The above description of the embodiments is only intended to facilitate the understanding of the method of the invention and its core idea. It should be noted that, for those skilled in the art, it is possible to make various improvements and modifications to the present invention without departing from the principle of the present invention, and those improvements and modifications also fall within the scope of the claims of the present invention.
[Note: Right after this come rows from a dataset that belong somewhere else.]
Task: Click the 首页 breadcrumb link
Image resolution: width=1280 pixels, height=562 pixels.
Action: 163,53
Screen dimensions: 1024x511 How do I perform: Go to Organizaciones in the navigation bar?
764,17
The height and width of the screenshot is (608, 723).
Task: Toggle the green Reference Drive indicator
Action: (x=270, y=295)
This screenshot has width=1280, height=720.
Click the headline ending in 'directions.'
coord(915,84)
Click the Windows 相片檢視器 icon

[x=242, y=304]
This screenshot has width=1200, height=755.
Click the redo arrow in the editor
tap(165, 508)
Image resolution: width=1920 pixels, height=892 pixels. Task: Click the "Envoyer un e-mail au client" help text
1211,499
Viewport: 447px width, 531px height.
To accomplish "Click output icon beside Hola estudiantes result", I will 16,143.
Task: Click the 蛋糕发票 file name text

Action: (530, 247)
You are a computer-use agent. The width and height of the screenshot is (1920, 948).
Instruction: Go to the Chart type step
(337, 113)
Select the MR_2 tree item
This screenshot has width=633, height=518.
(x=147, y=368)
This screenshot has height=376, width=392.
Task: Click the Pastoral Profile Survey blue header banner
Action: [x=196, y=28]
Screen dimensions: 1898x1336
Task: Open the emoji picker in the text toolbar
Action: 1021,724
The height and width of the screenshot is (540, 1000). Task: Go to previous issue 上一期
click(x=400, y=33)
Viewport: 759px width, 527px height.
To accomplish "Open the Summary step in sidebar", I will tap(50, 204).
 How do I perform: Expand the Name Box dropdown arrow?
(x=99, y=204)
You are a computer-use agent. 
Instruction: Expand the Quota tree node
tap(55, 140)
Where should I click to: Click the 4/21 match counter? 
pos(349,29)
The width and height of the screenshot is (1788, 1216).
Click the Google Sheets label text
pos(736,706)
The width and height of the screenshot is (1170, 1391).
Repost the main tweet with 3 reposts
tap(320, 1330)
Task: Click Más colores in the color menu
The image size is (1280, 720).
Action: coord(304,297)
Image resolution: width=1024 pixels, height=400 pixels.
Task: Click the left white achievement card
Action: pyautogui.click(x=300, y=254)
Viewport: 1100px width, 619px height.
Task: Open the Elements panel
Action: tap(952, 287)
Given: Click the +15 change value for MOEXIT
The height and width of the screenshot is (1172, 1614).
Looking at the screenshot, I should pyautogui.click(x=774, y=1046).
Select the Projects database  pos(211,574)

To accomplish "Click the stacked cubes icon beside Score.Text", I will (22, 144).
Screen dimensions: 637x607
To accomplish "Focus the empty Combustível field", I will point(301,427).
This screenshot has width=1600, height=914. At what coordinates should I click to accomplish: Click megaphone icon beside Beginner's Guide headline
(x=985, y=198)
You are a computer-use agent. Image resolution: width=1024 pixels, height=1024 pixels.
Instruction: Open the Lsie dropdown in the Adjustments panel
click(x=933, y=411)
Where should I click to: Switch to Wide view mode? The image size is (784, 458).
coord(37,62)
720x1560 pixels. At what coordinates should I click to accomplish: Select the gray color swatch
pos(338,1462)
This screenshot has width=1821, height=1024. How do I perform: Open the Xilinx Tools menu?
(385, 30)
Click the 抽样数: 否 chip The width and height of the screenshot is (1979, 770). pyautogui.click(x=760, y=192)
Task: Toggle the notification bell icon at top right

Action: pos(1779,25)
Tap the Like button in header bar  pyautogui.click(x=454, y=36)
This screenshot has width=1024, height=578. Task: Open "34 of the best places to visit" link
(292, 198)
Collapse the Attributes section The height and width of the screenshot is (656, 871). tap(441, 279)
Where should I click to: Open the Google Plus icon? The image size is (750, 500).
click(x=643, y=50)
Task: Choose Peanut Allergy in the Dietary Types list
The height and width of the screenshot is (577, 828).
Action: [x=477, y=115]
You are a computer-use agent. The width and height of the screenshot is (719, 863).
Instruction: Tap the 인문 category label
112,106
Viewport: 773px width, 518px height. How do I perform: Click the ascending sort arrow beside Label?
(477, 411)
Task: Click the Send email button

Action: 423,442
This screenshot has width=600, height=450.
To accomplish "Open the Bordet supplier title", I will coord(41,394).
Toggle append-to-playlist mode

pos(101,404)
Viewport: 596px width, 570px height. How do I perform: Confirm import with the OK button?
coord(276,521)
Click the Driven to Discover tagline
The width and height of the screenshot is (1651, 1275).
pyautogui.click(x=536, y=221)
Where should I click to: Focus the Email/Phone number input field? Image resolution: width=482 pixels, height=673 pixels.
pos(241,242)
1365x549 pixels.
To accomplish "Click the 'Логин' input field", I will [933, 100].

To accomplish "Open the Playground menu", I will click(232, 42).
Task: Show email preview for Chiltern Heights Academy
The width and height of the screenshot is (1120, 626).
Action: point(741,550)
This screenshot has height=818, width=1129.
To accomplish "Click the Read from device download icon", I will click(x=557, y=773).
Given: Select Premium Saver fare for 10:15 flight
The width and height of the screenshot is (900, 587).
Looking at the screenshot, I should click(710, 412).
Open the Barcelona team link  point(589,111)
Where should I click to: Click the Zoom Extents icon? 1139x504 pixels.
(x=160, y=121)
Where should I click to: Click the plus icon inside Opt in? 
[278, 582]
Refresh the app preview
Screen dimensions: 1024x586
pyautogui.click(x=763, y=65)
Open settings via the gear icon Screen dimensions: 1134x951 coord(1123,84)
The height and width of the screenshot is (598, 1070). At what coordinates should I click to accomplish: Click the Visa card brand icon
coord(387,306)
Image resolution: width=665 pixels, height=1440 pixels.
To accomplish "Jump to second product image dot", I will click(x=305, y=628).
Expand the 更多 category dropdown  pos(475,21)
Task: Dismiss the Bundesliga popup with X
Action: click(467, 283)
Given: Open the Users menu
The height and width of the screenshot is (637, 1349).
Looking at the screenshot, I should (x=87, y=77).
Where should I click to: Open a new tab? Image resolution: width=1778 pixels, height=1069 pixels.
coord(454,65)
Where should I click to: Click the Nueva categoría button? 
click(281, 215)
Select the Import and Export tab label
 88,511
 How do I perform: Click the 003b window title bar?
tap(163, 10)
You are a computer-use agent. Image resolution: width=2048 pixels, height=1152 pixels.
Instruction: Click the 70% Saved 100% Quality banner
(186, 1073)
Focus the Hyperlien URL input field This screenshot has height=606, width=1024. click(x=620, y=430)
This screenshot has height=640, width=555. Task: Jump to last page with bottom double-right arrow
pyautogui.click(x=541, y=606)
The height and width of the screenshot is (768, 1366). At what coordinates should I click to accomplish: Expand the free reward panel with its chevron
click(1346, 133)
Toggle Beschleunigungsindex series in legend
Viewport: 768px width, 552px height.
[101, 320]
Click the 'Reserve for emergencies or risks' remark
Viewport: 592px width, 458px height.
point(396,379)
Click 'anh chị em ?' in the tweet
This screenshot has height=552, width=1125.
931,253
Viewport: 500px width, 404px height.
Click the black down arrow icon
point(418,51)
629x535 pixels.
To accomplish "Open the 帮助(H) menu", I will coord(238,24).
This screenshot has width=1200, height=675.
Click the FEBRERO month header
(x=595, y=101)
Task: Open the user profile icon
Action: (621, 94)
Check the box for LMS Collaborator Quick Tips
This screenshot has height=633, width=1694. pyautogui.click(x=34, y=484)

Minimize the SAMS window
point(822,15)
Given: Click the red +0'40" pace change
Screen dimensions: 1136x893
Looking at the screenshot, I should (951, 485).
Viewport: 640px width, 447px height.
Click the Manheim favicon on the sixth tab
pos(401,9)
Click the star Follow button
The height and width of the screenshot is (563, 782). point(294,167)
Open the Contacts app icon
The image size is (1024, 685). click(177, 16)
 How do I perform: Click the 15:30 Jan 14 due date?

The previous description of the disclosed embodiments is provided to enable any person skilled in the art to make or use the present invention. Various modifications to these embodiments will be readily apparent to those skilled in the art, and the generic principles defined herein may be applied to other embodiments without departing from the spirit or scope of the invention. Thus, the present invention is not intended to be limited to the embodiments shown herein but is to be accorded the widest scope consistent with the principles and novel features disclosed herein.